Wow, I am absolutely stunned by your statement about the Medicare patients. How sad is that? Our facility was not like that. But I do remember being so busy and not having time to chat. And the residents were still trying to talk to you as you were backing out the door. I felt so guilty and I remember saying that I hope that my life never leads me to that stage in life. I hated, hated, hated that job. I did the best I could but I never felt that it was enough. I had a thirty patient assignment also. I remember just finishing my eight am meds and it was time to do 10's. I was also expected to help bathe, dress, toilet and feed patients. I also had IV's, tube feeds and dressing changes. Health care for our seniors has to change. They deserve more respect than this. And I worked for one of the most well respected nursing homes in the community.

I have been told that home care will be out of pocket. I can get equipment but care is on my own unless she is in hospice. Right now she will have a visiting nurse for a few weeks but that is because she just got out of the hospital. Other things that bother me are that she occasionally has bladder/bowel accidents. I am a nurse but this is my mother. What a loss of dignity to have your daughter or son-in-law if I am not home to clean you up.

My mind is just boggled at the lack of assistance available. I can get a home health aide but that is at a price of ten dollars an hour. To some that may not sound like much but let me put it in perspective. We work ten hour days with one hour drive time for a total of twelve hours time lets say four days a week. Without any extra time for running late or family respite time that is $1920 a month out of our pocket. If I had that kind of money our dogs would have home care.

● PROVIDED INFORMATION
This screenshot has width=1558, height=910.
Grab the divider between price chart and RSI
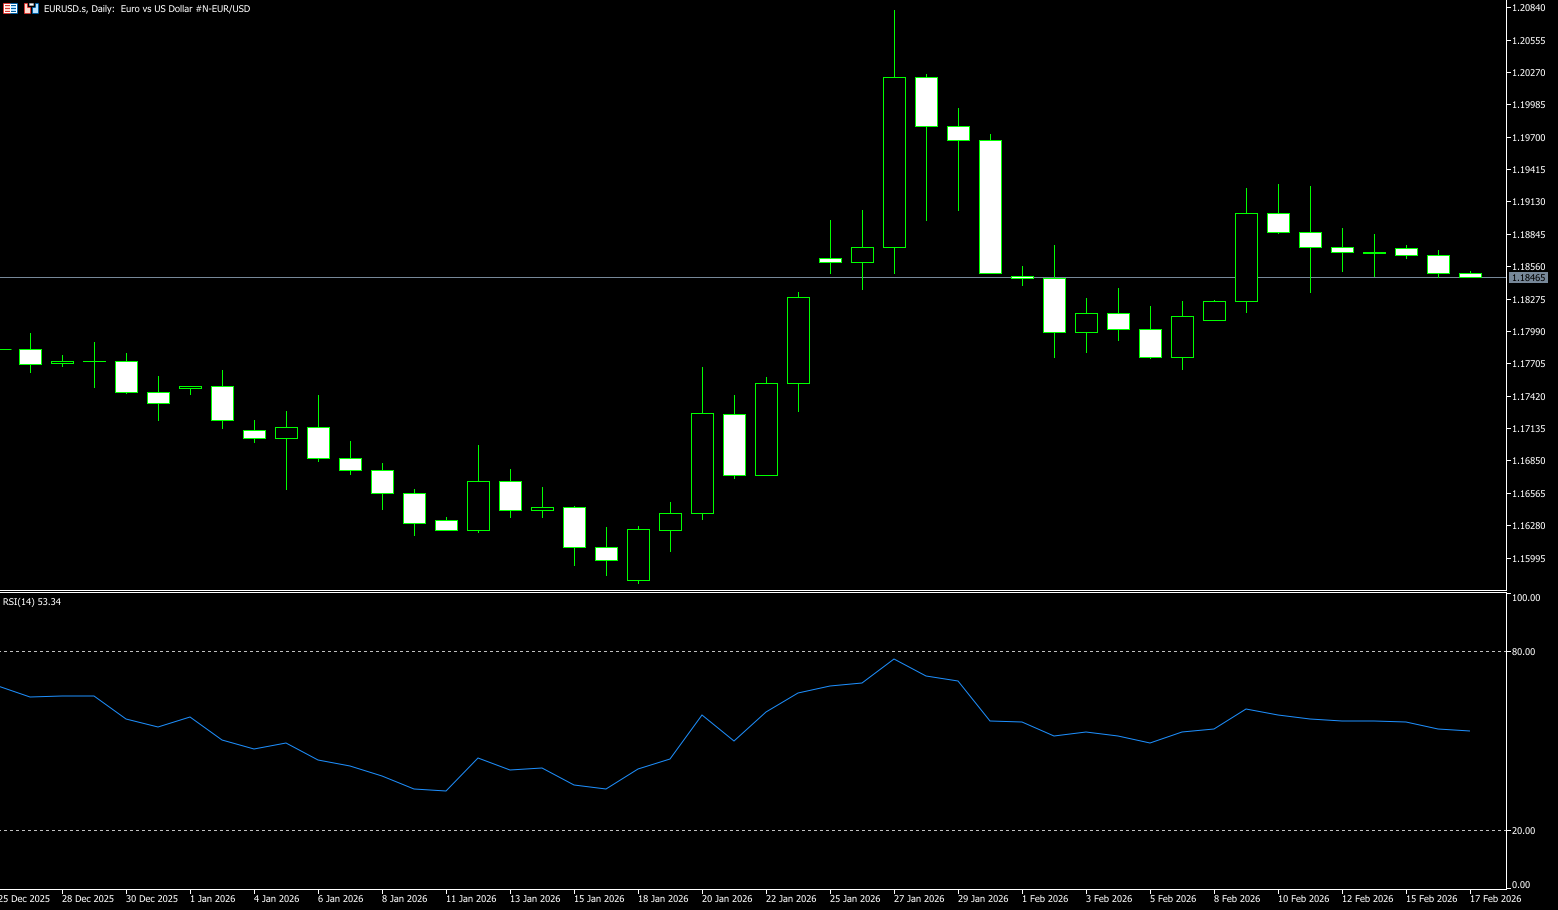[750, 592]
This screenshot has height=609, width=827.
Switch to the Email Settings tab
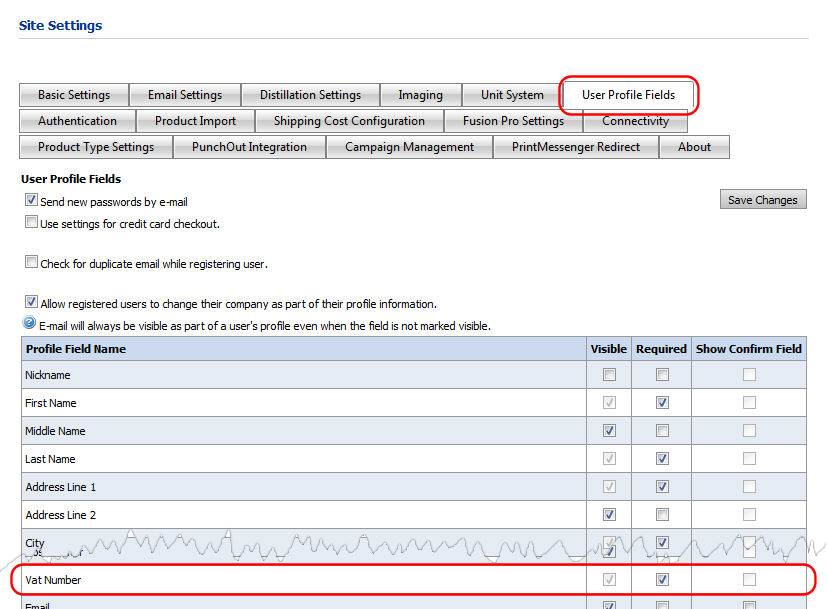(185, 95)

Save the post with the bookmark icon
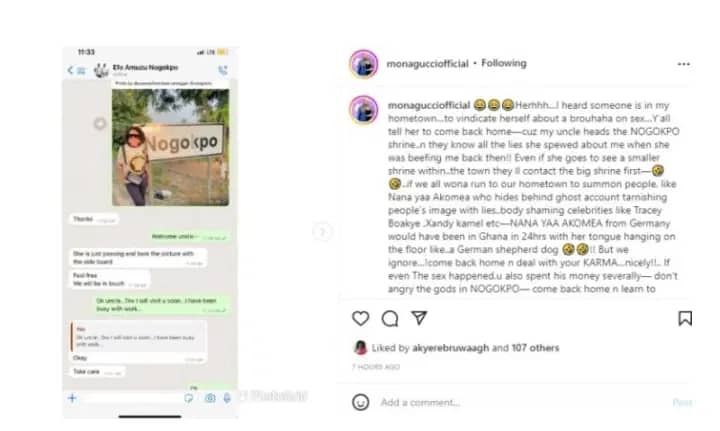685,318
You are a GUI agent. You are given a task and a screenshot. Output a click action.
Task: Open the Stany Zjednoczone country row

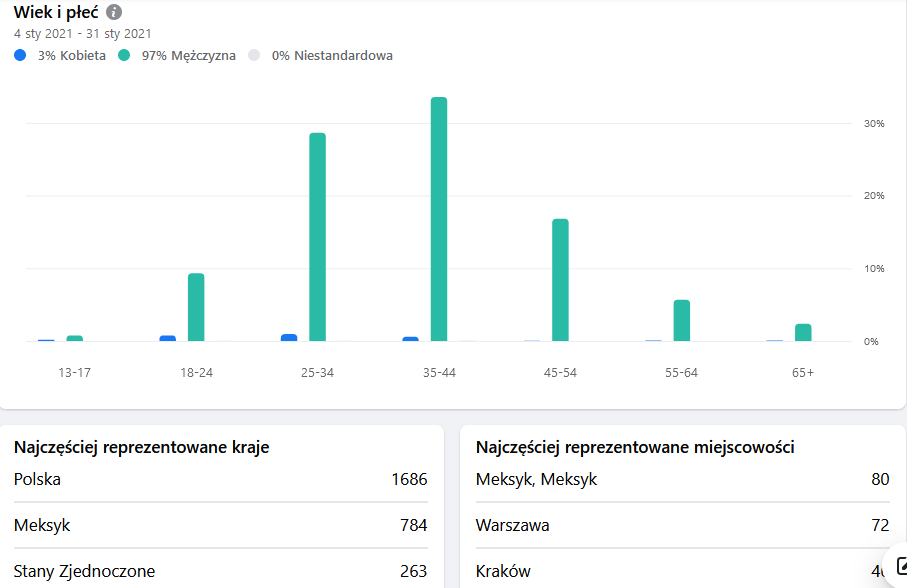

==

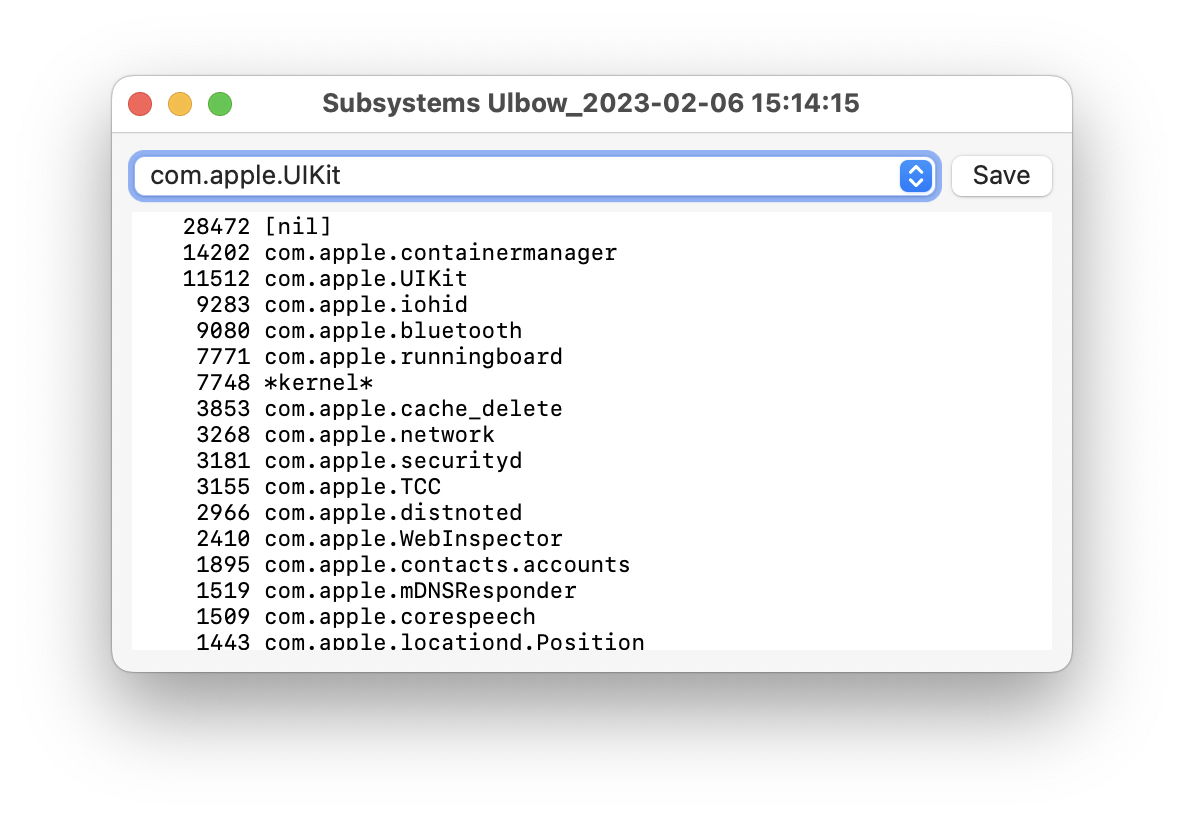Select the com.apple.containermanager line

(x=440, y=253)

--

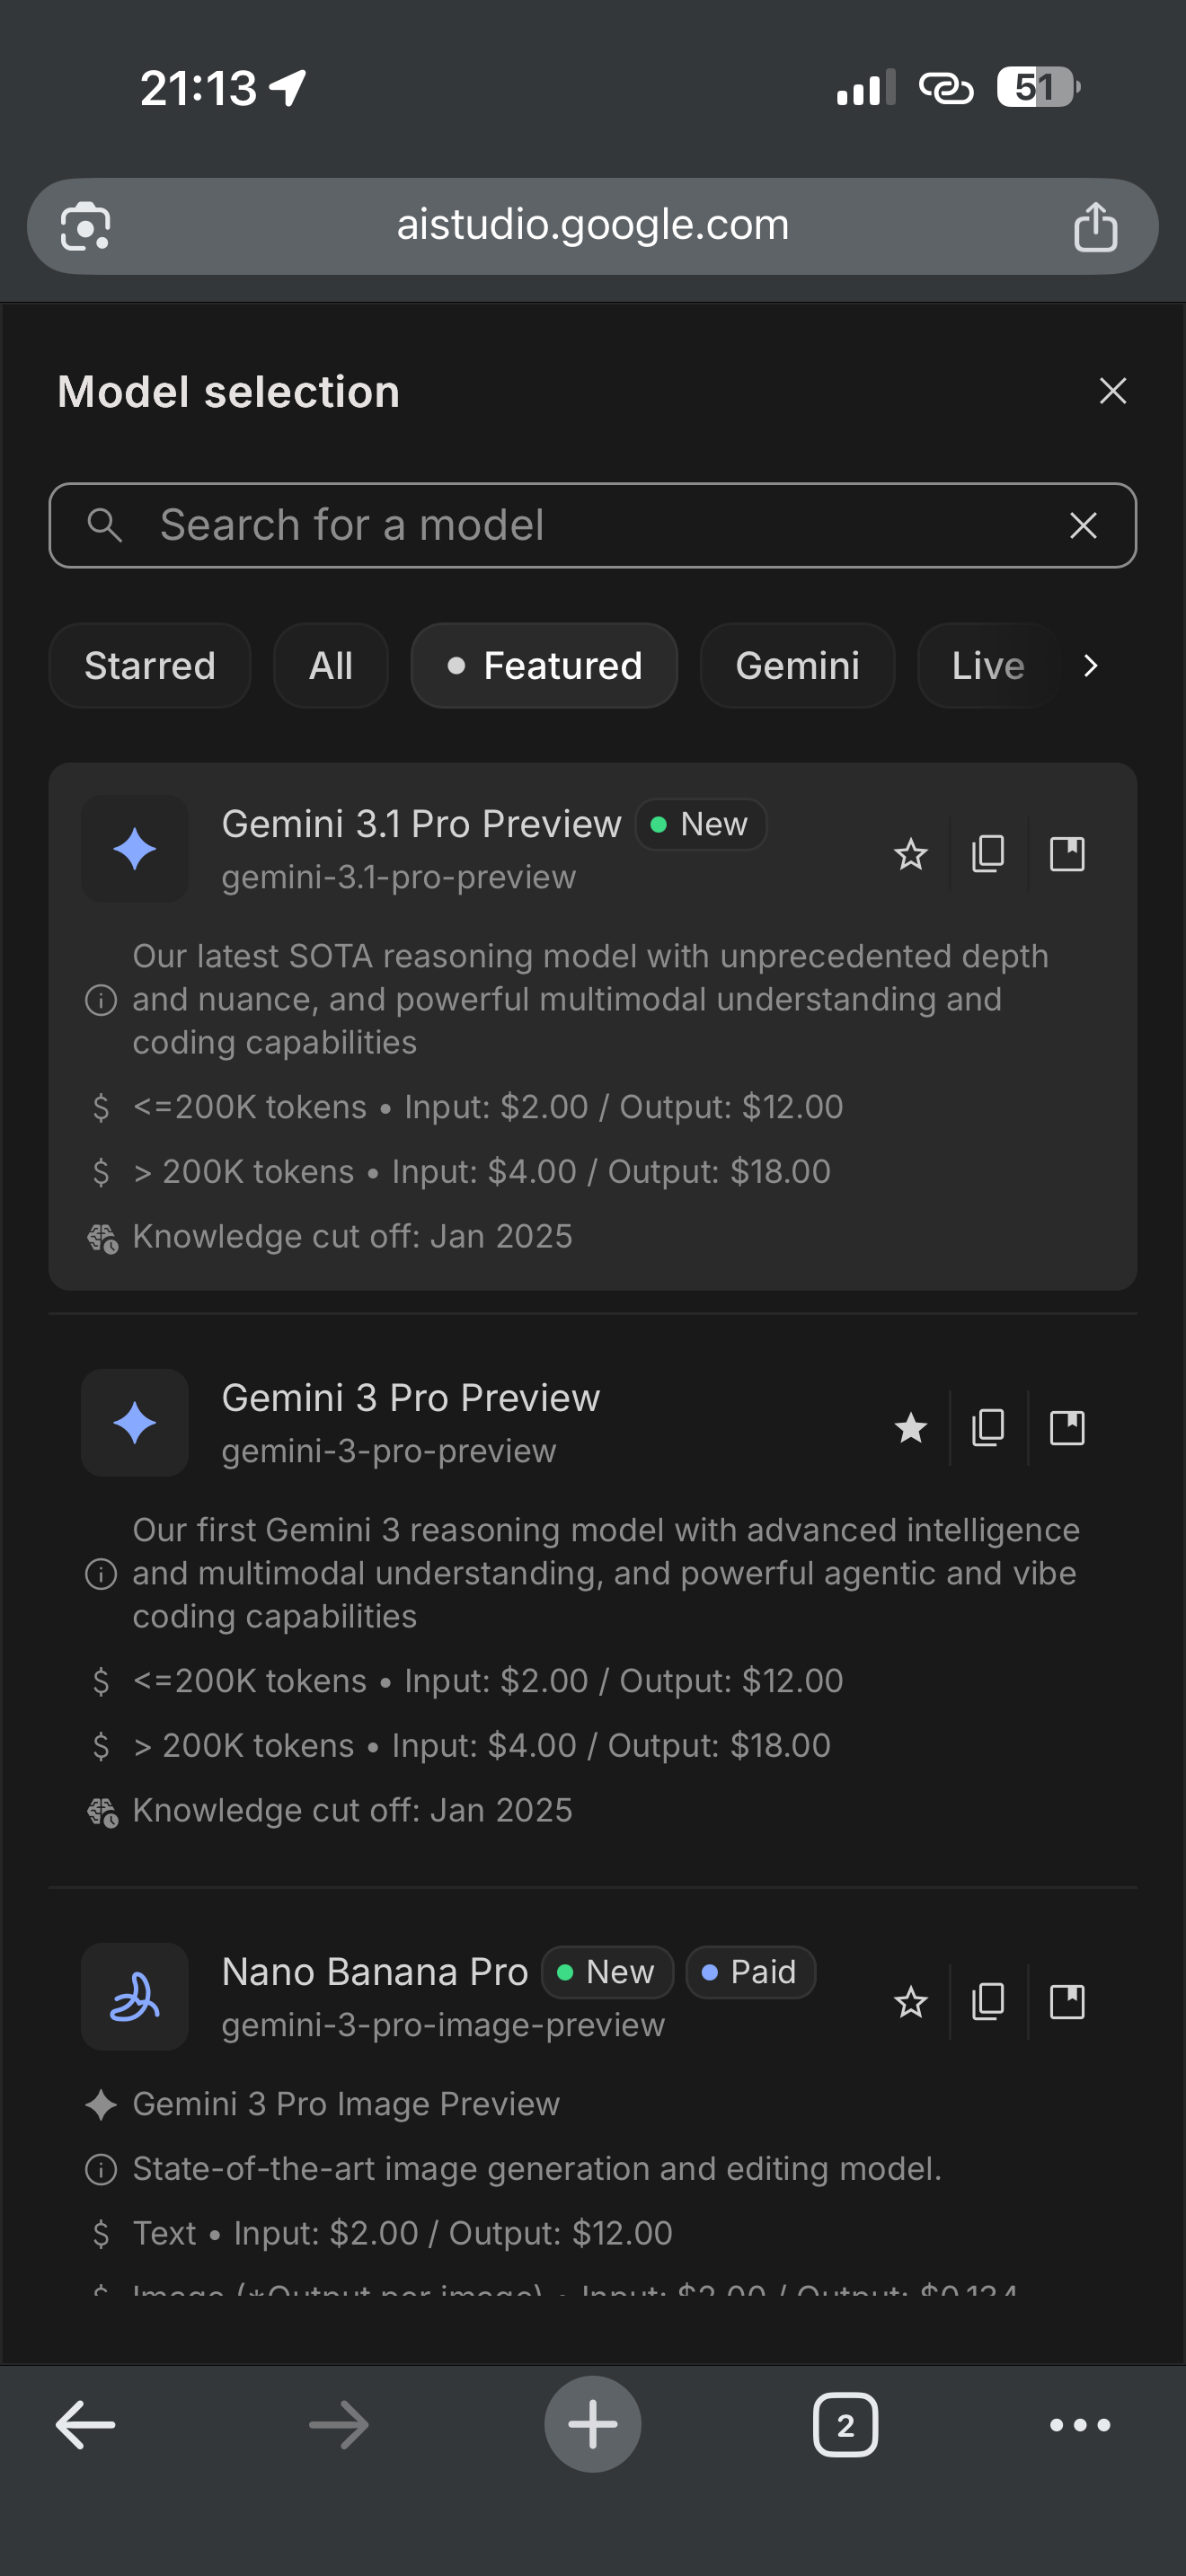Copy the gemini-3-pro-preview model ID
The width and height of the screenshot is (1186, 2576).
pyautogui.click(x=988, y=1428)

● PROBLEMS AND TASKS
• A. Answer these questions from the caregiving post:
(i) How many patients did the writer's assignment at the nursing home include?
(ii) What hourly price does the writer give for a home health aide?
(iii) What monthly amount does the writer calculate would come out of their pocket?
• B. Write the next part of the caregiving post, picking up after its last sentence.
None of the rows are needed here.

● WRITTEN ANSWERS
• A.
(i) Thirty patients.
(ii) Ten dollars an hour.
(iii) $1920 a month.

• B.
At this point, I am looking for information for financial assistance for when the money runs out so that she does not have to be placed in a cesspool. I am also looking for legal ways to spend down her money. That is the politically correct way of saying protect money from the government taking it. I know I can prepay her funeral. Her plot is already paid for except for the fee to open the site. I can also start to gift monies but have it returned to me when I need it. This of course means that it can only be gifted to people I can trust not to spend it on themselves or to just give it back to me to hold until she needs it. The lawyer wants me to gather all of her assets and he is going to look and see what we can protect. He said that the laws have changed and it is much more difficult to do. I also have to spend down to the required amount for her to qualify for aid and assistance from the VA. My father did three tours of duty so I think she is entitled to spousal benefits.

So far this is that is what I learned today. Thanks to all for being there for me today. I was such a basket case. I have come to terms and accepted the decisions that I have made so far and feel that I have done what is in my mother's best interest. I can sleep with the decisions that I have made. Just like your kids you want what is best for them. After all, they provided what was best for you.

Wow, talk about long!! Sorry but thanks again for listening, being there and supporting me. I love this board. Dog people are the most caring people in the world.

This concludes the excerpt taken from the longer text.